Compte tenu de l’arrêt Schrems II 2020 de la CJUE, la Commission européenne (CE) a publié une nouvelle version de ces clauses contractuelles types qui ont remplacé les anciennes CCT depuis le 27 septembre 2021. Cette nouvelle version propose désormais 4 modules adaptés aux situations de transferts suivantes :
- 1er module : transfert de responsable de traitement à responsable de traitement.
- 2ème module : transfert de responsable de traitement à sous-traitant.
- 3ème module : transfert de sous-traitant à sous-traitant.
- 4ème module : transfert de sous-traitant à responsable de traitement, dans un pays tiers.
Conclusion
Cette démarche méthodologique doit s’accompagner d’une gouvernance adaptée.
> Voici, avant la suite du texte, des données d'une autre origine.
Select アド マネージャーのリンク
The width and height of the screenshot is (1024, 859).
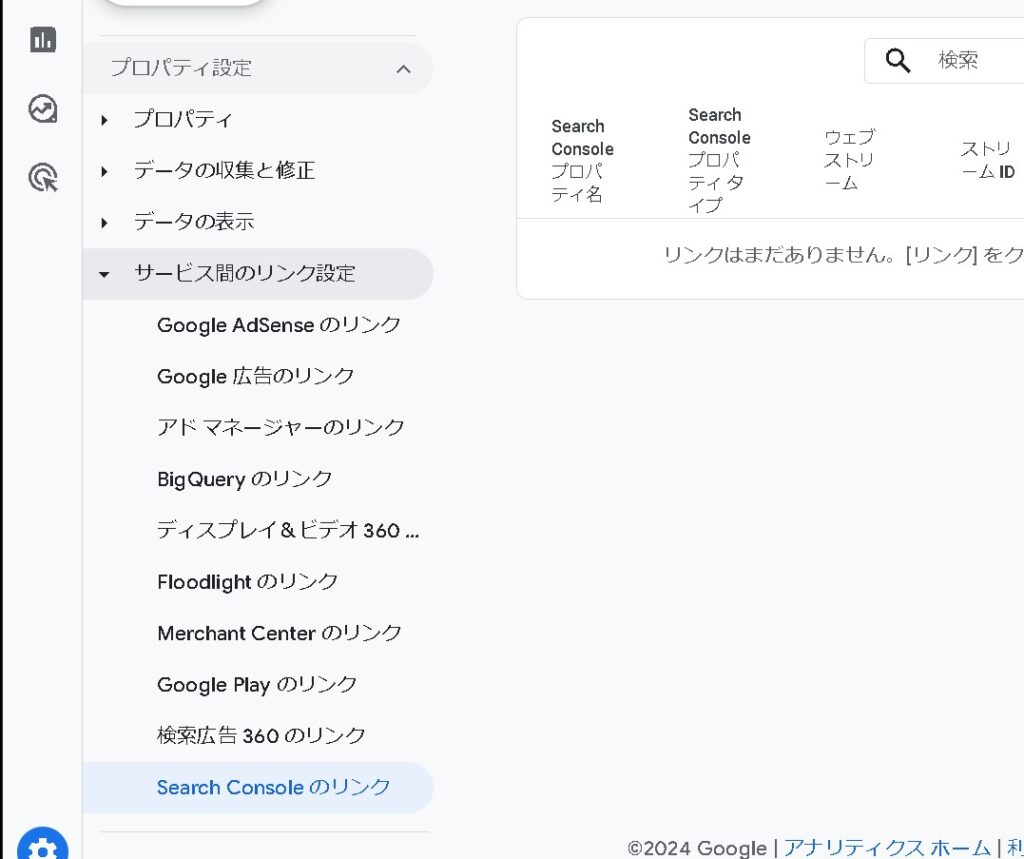coord(280,427)

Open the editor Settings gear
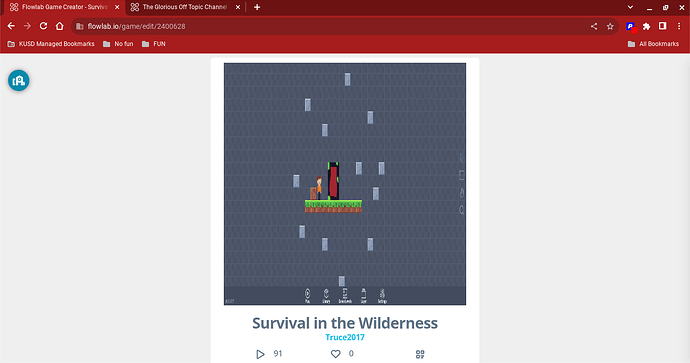[382, 295]
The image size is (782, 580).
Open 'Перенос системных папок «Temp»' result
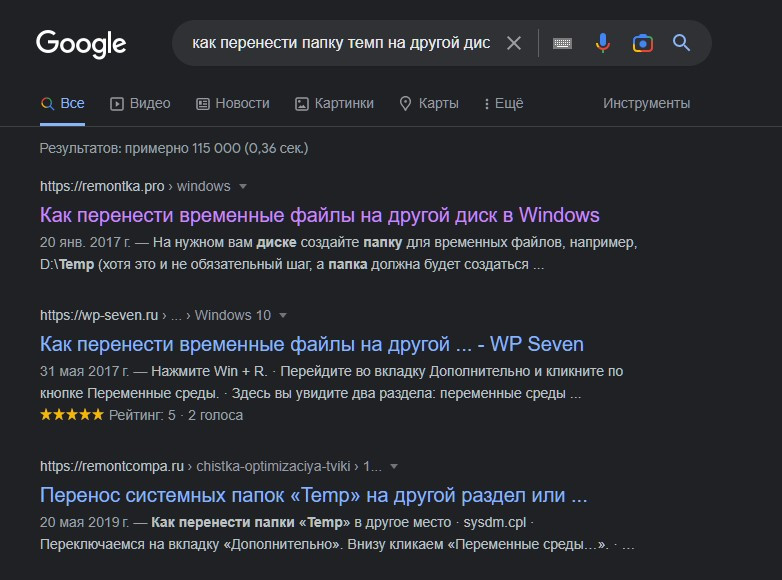(x=313, y=495)
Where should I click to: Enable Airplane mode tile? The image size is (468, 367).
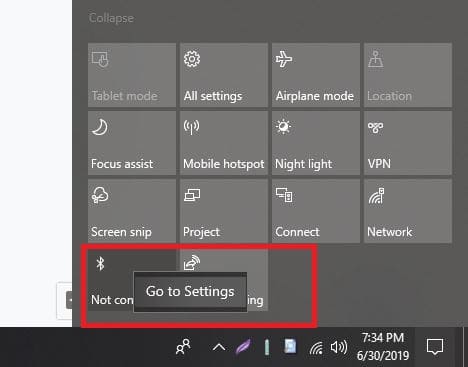point(316,75)
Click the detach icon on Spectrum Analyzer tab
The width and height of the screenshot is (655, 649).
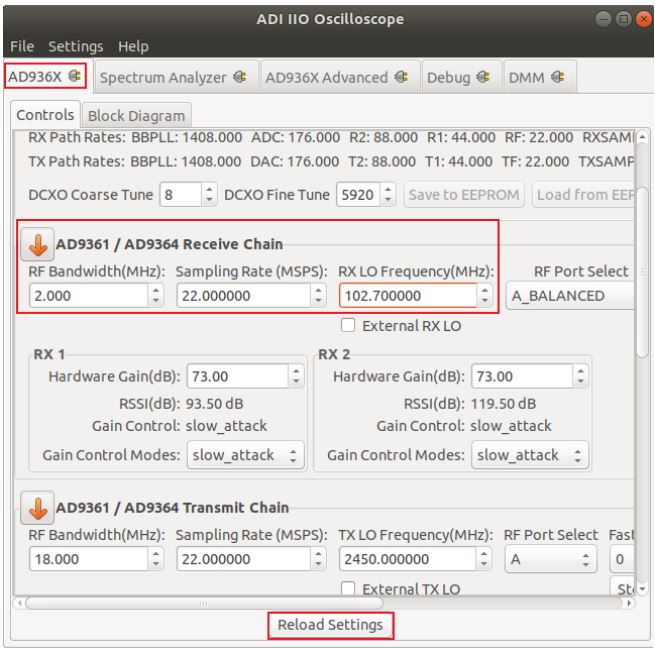[239, 76]
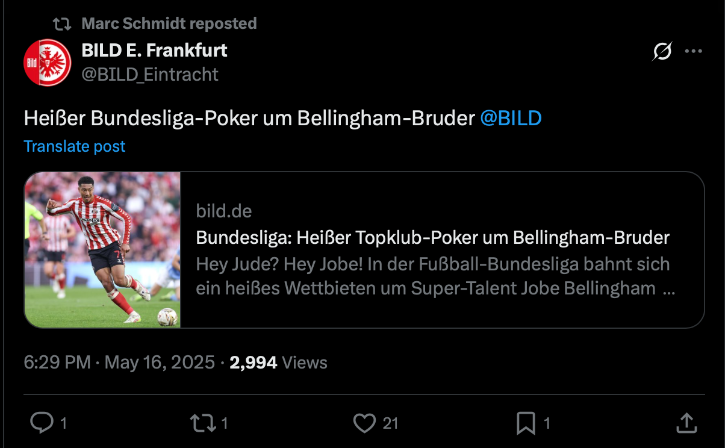
Task: Open the share icon menu
Action: tap(687, 423)
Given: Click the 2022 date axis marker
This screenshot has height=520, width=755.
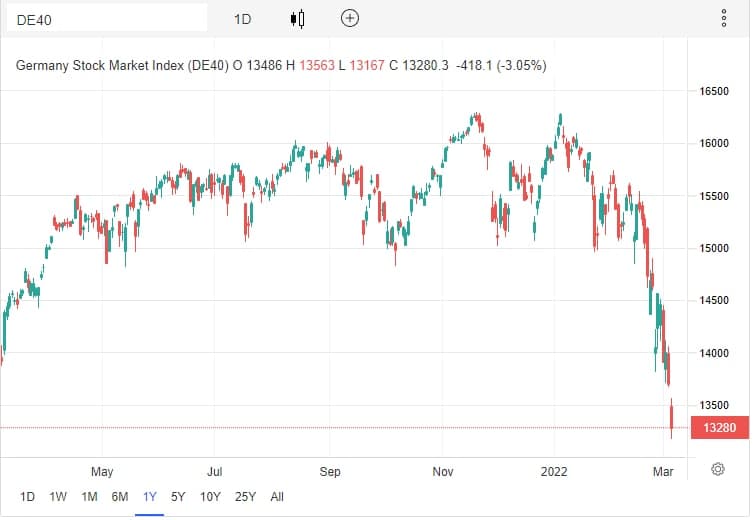Looking at the screenshot, I should click(x=554, y=471).
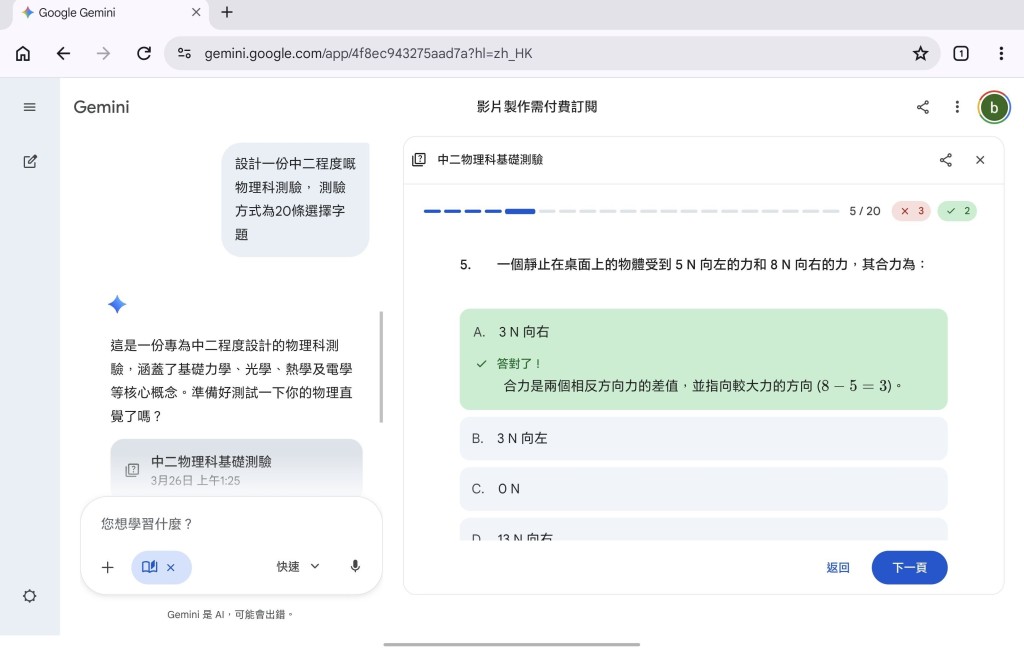
Task: Open the conversation options three-dot menu
Action: (957, 107)
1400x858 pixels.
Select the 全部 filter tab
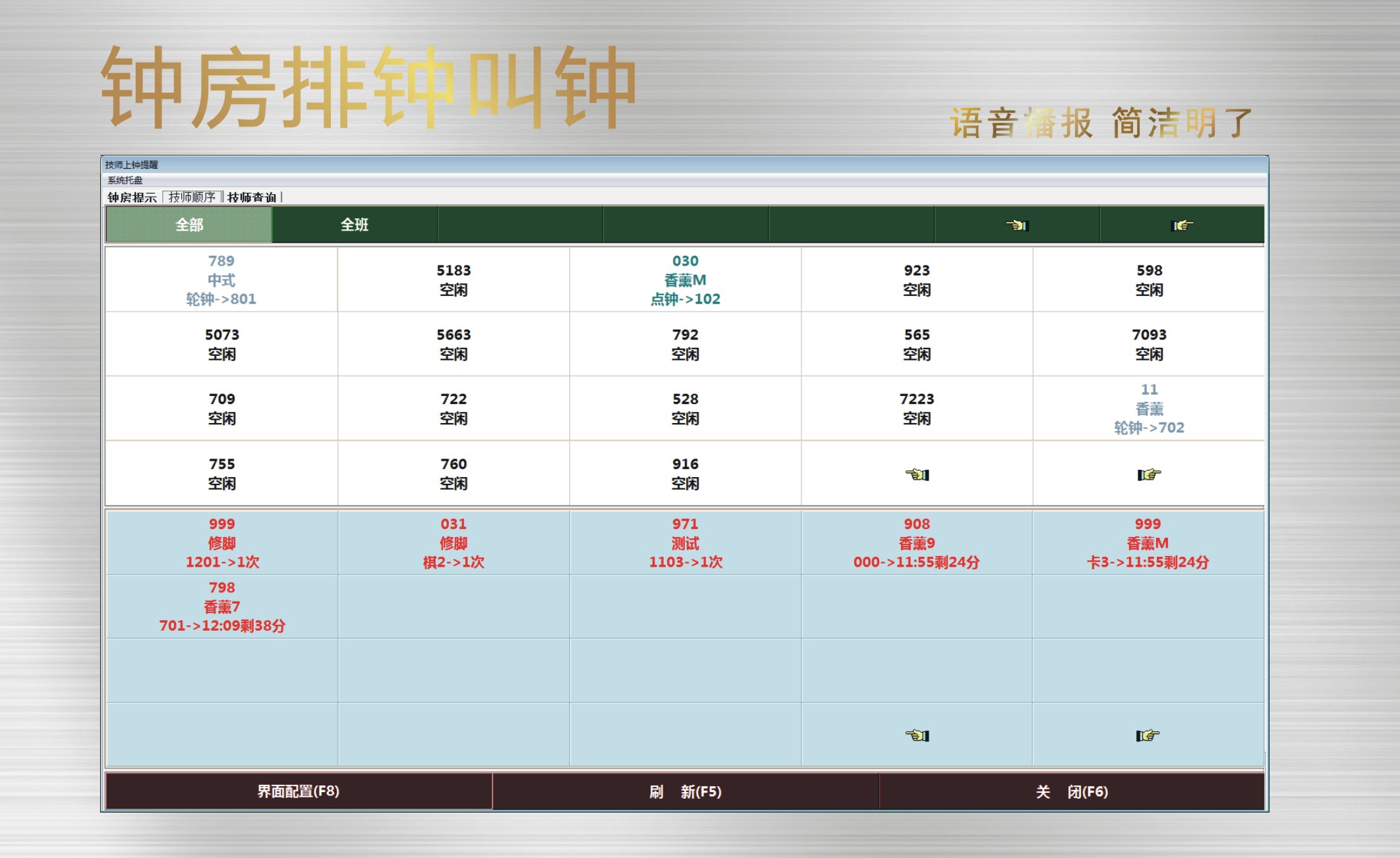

Elle n’exonère par d’un travail de priorisation des actions de remédiation nécessaire ni d’actions de formation auprès des acteurs métiers et des fonctions concernées.
Par ailleurs, les discussions se poursuivent entre les Etats-Unis et l’Union européenne sur l’encadrement des transferts vers les Etats-Unis. En cas d’accord, les mesures de protection requises par l’Union européenne pourraient faire l’objet d’allégements.